New York - Egypt Today
A hopeful France set out at the United Nations Monday to persuade the United States to stay in the Paris climate agreement, as Donald Trump's administration insisted it was not changing gears.
Gary Cohn, the chief White House economic adviser, reiterated Trump's opposition to the landmark accord as he met over breakfast with officials from other major economies at the start of the UN General Assembly, an annual week of diplomacy.
But French Foreign Minister Jean-Yves Le Drian, whose government has made preserving the agreement reached in the French capital in 2015 a top priority, held out hope.
"We take note of President Trump's statements on not respecting it, but for the moment no action has been taken and we can still hope to persuade him," he told reporters.
"We have to make sure that international pressure is strong and that we do not stop the agreement from being implemented," he said, noting that French President Emmanuel Macron has called a climate summit for December 12 in Paris.

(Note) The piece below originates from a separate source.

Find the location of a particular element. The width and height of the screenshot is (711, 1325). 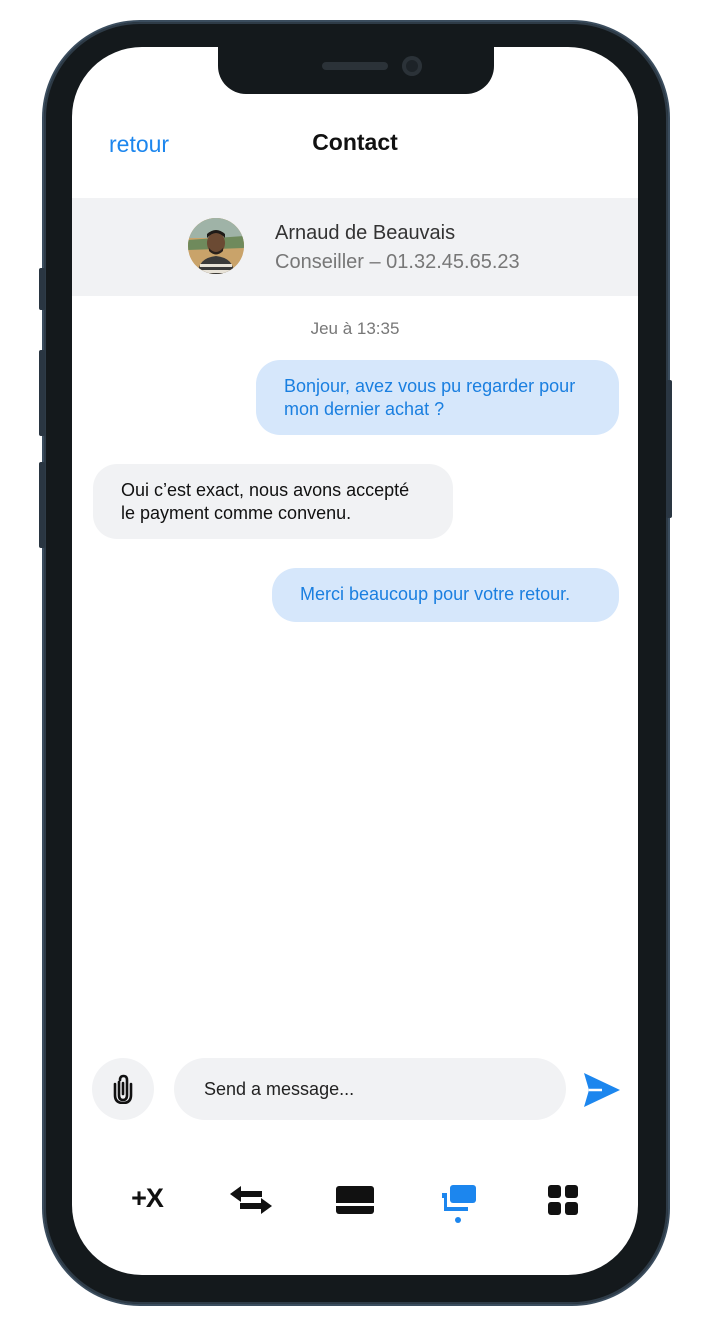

The Trump administration has sent out mixed messages on the Paris deal in recent days.
European officials suggested after a climate meeting in Montreal on Saturday that Washington might be ready to re-engage with the pact.
That prompted a firm pushback from the White House which insisted its stance was unchanged -- only for Secretary of State Rex Tillerson to assert a day later that the US was studying ways to cooperate with other countries on what, he said, "is still a challenging issue."
- Extreme weather -
Trump, whose Republican Party has strong ties to the fossil fuel industry, has said that the Paris agreement is unfair to the world's largest economy.

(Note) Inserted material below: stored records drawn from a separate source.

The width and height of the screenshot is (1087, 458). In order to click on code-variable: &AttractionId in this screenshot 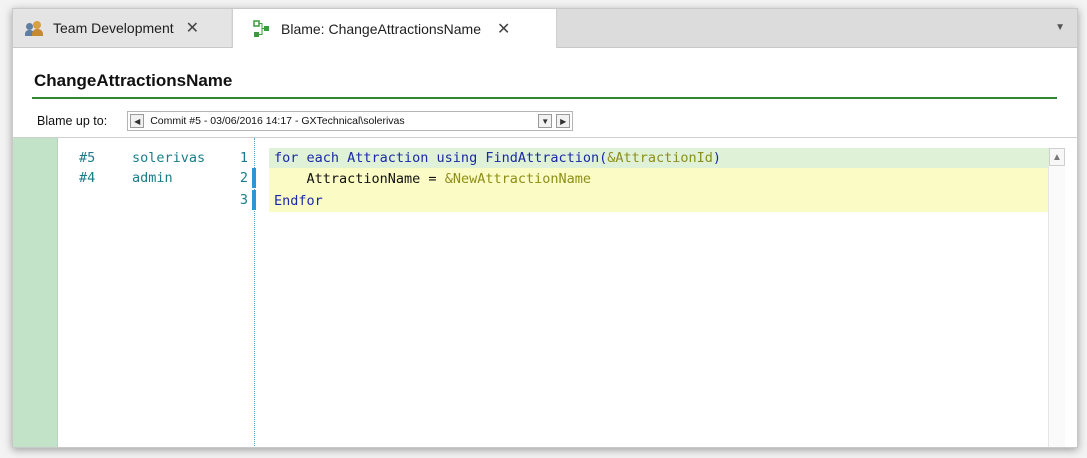, I will do `click(660, 158)`.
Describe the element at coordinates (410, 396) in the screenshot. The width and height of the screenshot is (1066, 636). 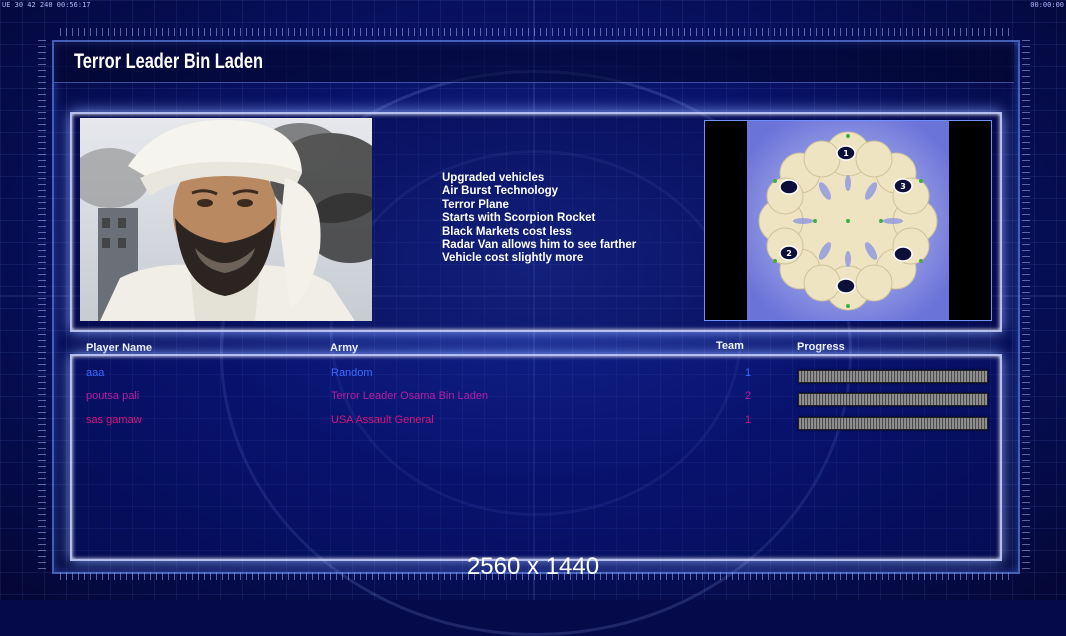
I see `player-army: Terror Leader Osama Bin Laden` at that location.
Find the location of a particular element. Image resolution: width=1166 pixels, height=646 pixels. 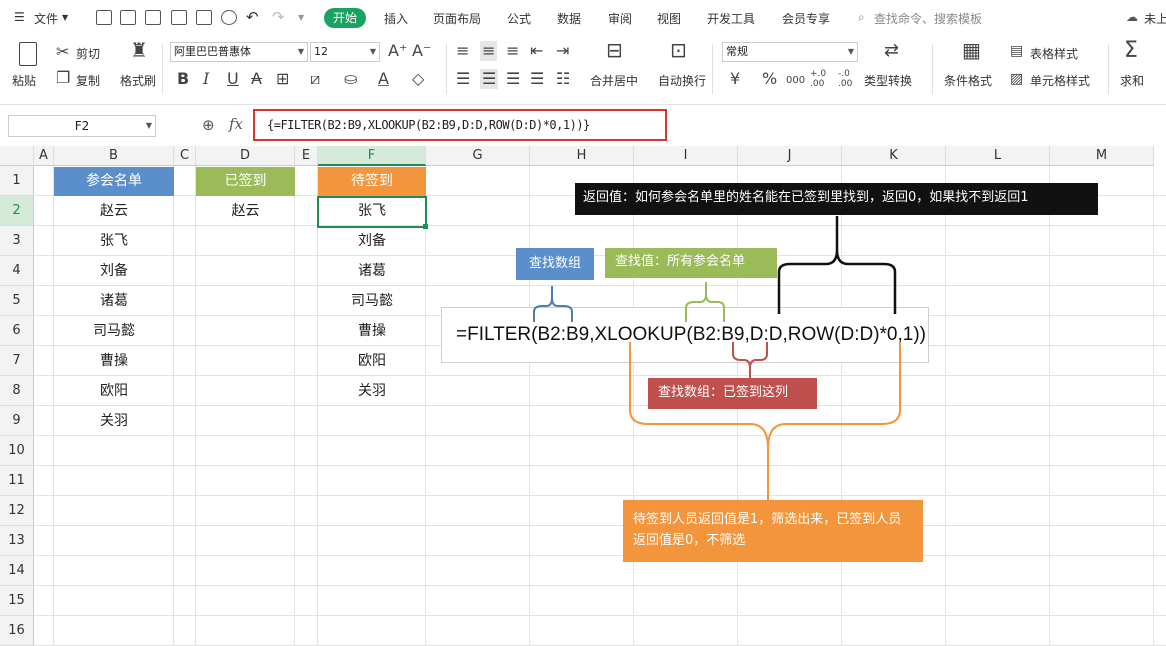

lookup-array-brace is located at coordinates (553, 304).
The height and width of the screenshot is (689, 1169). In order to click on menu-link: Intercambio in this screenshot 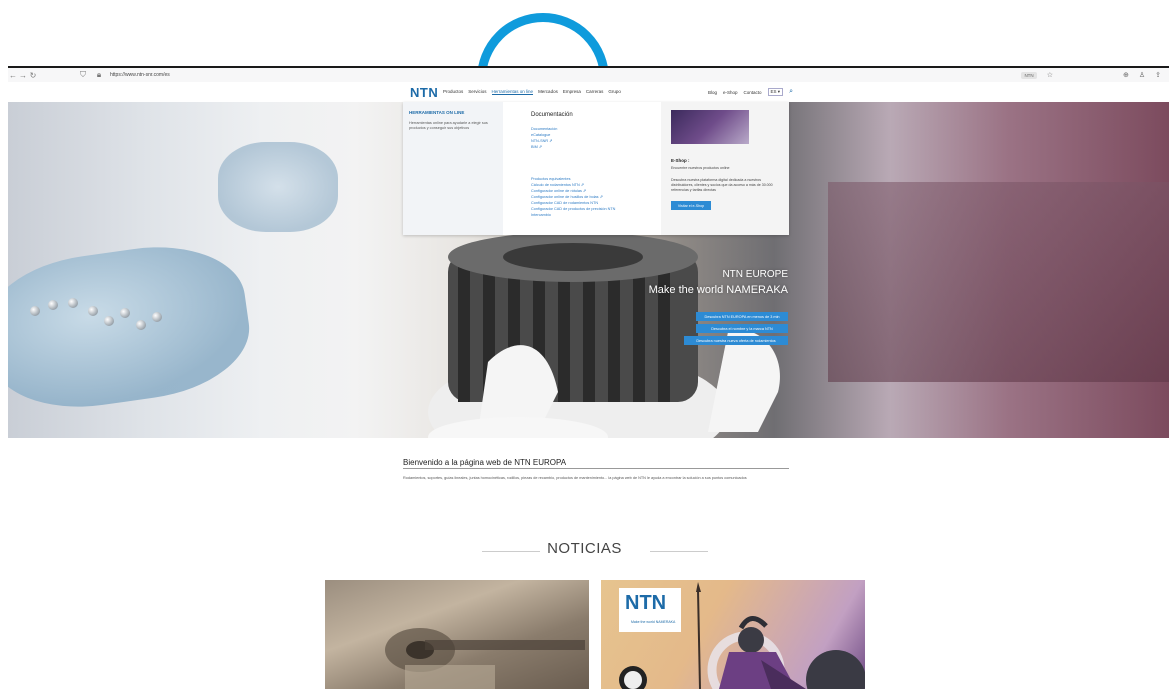, I will do `click(596, 215)`.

In pulling out, the United States would be the only country outside the Paris accord other than war-torn Syria and Nicaragua, which had pressed for a stricter deal.
The agreement, championed by Trump's predecessor Barack Obama, calls for countries to set their own plans with a goal of keeping global warming over this century under two degrees Celsius (3.6 Fahrenheit) from pre-industrial levels.
UN Secretary General Antonio Guterres warned Monday that there was no time to spare, estimating that more than 20 million people have already been displaced by floods, storms or other extreme weather linked to climate change since 2008.
"In Paris, we rose to a global challenge. Now we have an even bigger challenge: raising ambition and staying on course," Guterres said.
But in the wake of Trump's move, the UN chief focused on action by non-state players such as businesses and regional governments.
Governor Jerry Brown of California, the most populous US state, has called a meeting of non-governmental players on climate change for next year.
"America is not run by Donald Trump," Brown told a forum called by Guterres.
"We are a country of diverse power centers, and mobilizing those power centers that are not controlled by the president is still a very worthwhile goal and very powerful," he said.
- Action at local level -
Former vice president turned environmental champion Al Gore warned of the rapid worsening of climate change, pointing out that Hurricane Harvey which battered Texas last month was the type of rain that was only likely to happen every 25,000 years.
"We are departing the familiar bounds of history as we have known it since our civilization began," Gore told a conference of the World Economic Forum on the UN sidelines.
Both Gore and former New York mayor Michael Bloomberg, who is serving as a UN special envoy on cities and climate change, said that the United States could still meet its Obama-era commitments through private sector action.
"We are winning this, but we must win it more quickly," Gore said.
Cohn, a former Goldman Sachs investment banker, at his meeting with officials of major economies discussed the role of US energy technology in both economic growth and lowering carbon emissions, a White House official said.
The official said that Cohn made clear during the breakfast that Trump is "withdrawing from the Paris agreement unless we can re-engage on terms more favorable to the United States."